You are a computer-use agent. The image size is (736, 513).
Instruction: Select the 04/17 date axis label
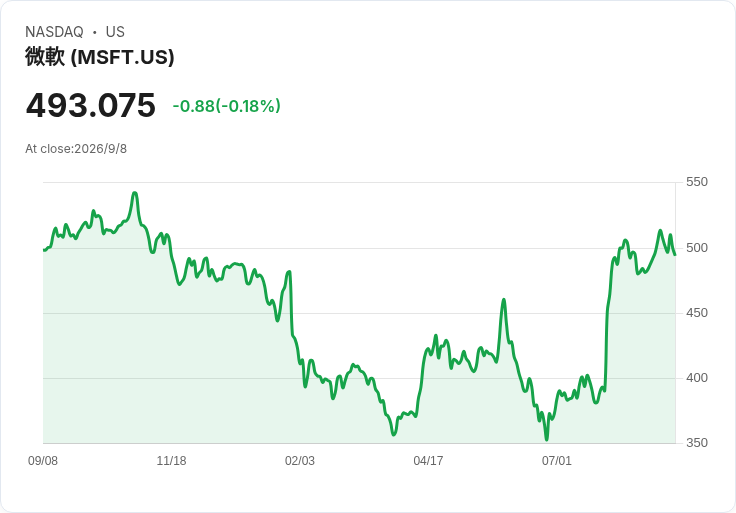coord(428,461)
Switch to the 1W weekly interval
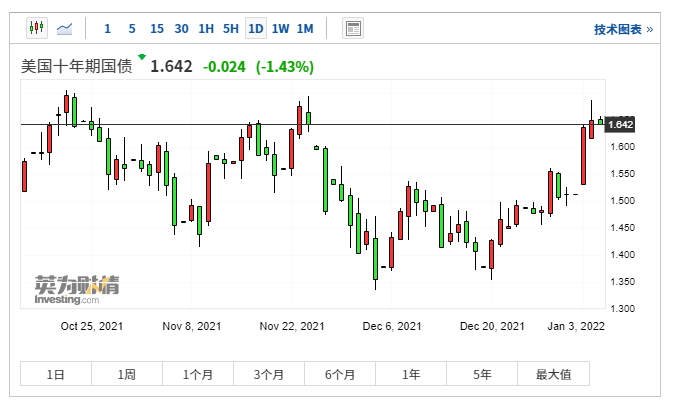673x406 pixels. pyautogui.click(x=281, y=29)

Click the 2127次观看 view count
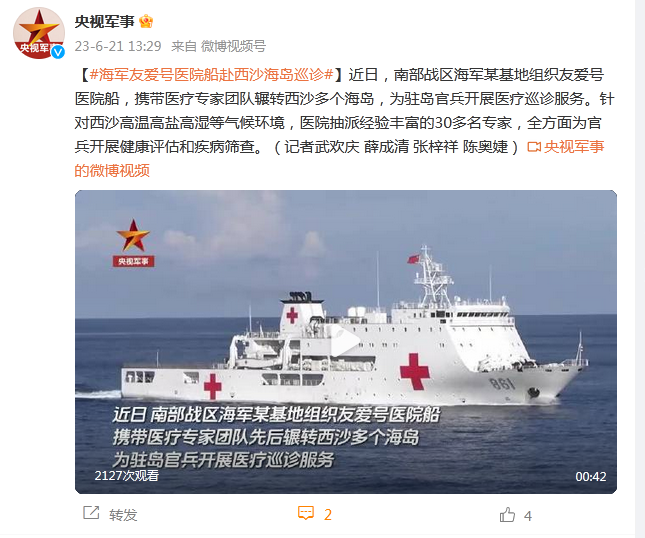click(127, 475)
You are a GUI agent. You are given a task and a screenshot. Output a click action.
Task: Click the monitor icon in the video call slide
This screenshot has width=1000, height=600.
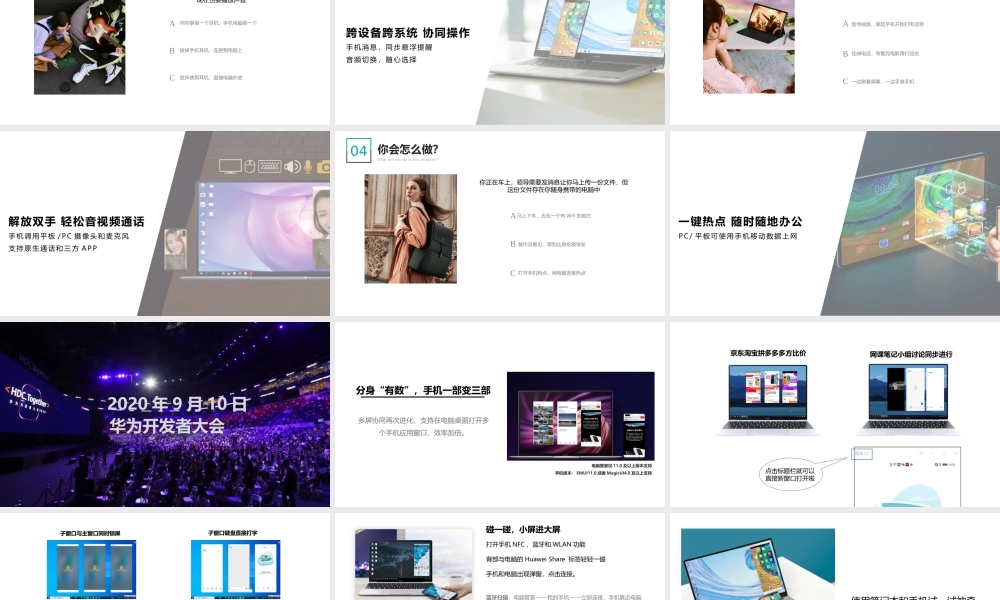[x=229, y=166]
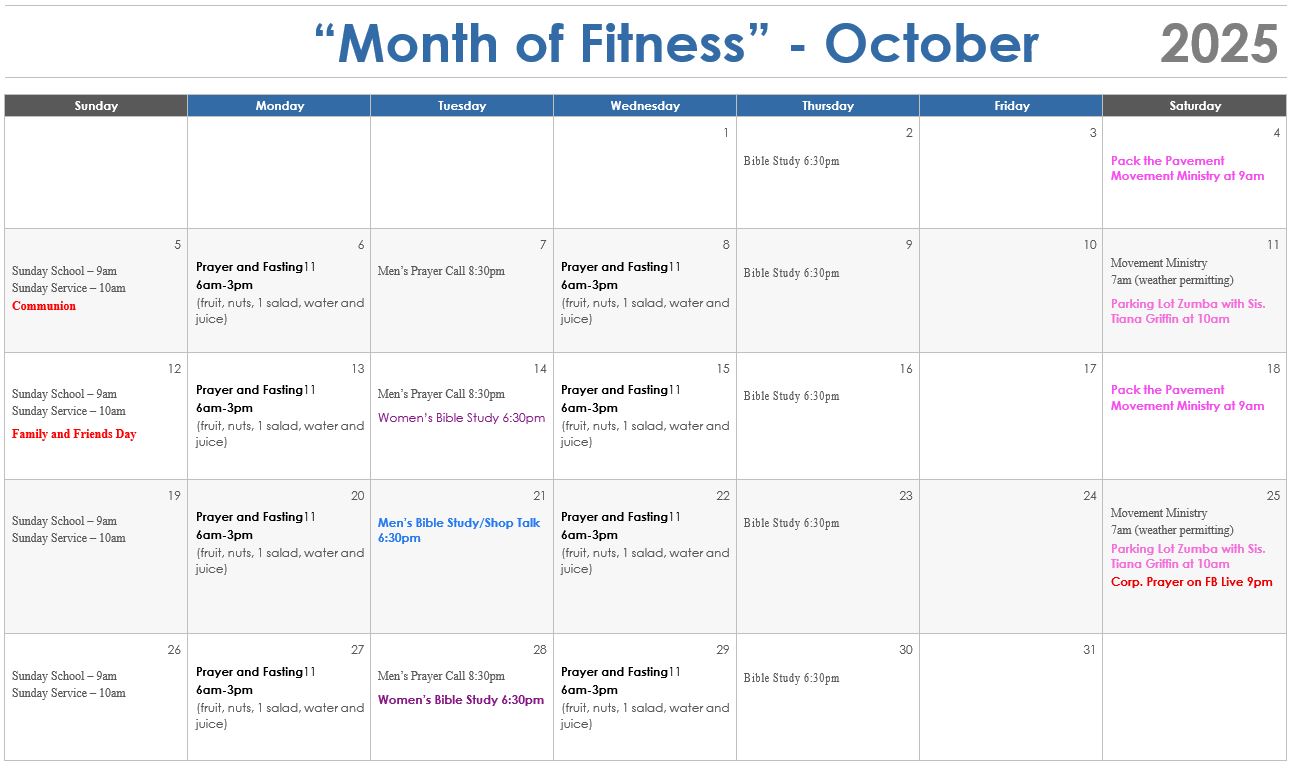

--

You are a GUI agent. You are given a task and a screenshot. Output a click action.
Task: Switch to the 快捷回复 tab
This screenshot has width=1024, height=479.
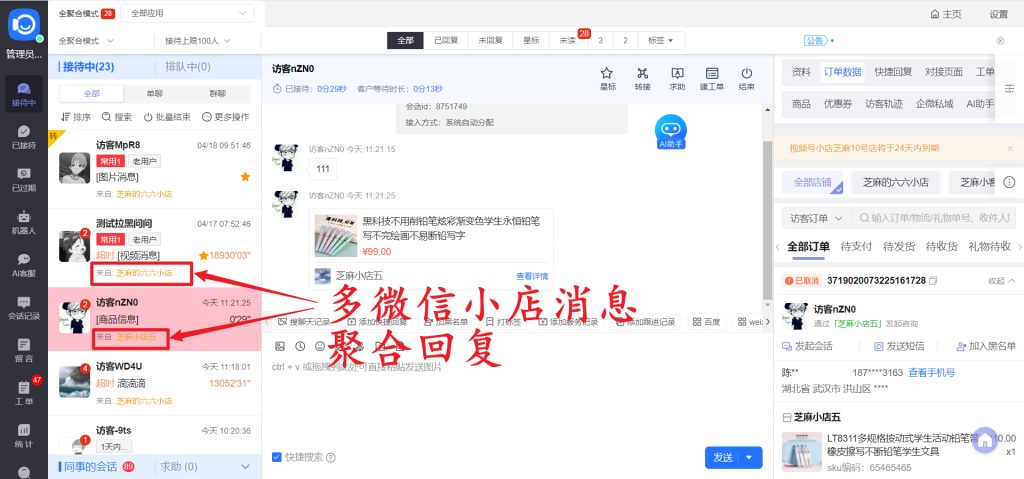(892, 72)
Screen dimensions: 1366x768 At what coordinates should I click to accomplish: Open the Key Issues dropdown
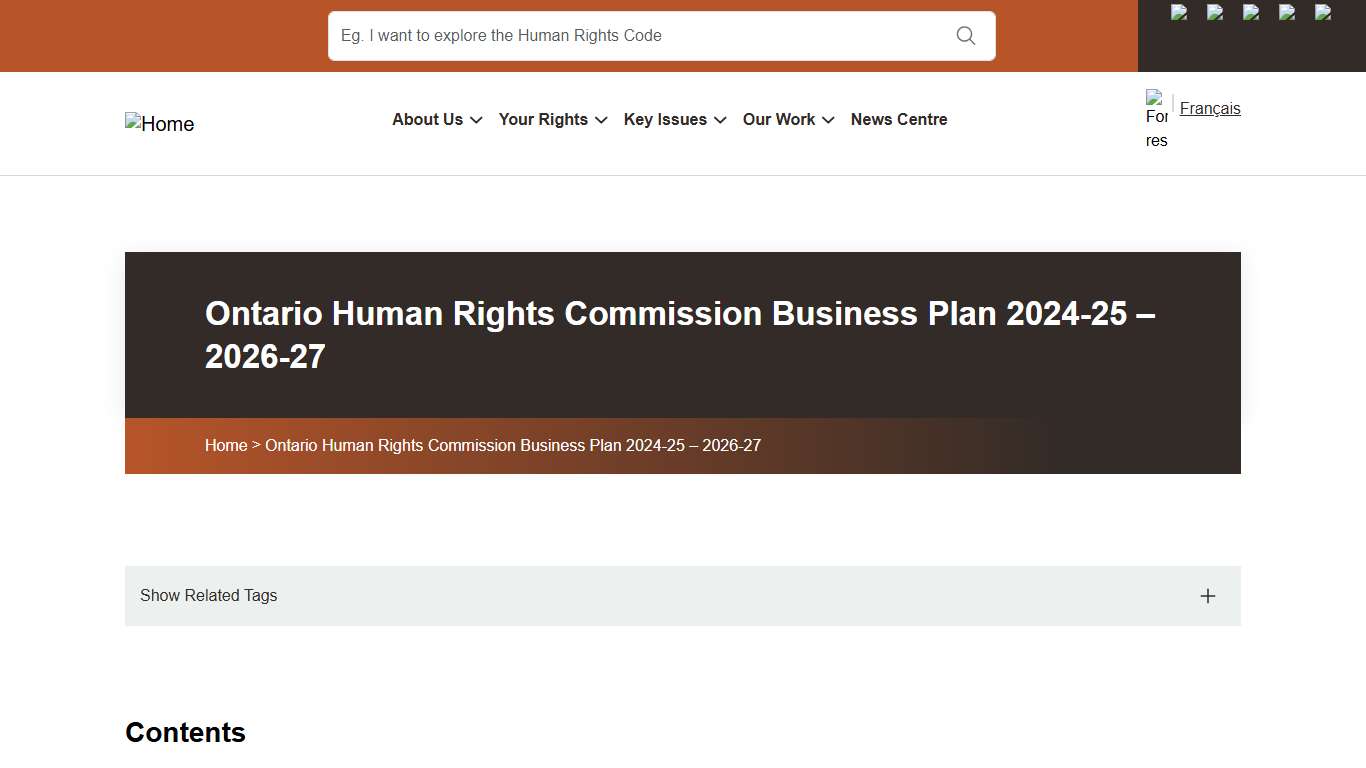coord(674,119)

● TASK ITEM: Taking the material above, give again exactly the lines from the one holding "Switch to the 1W weekly interval" through the one holding "Task: Click the", with both ends and without pictures.

● ANSWER FOR THIS EXERCISE:
Switch to the 1W weekly interval
673x406 pixels. pyautogui.click(x=281, y=29)

Click the 2127次观看 view count
click(127, 475)
You are a GUI agent. You are given a task and a screenshot. Output a click action.
Task: Click the monitor icon in the video call slide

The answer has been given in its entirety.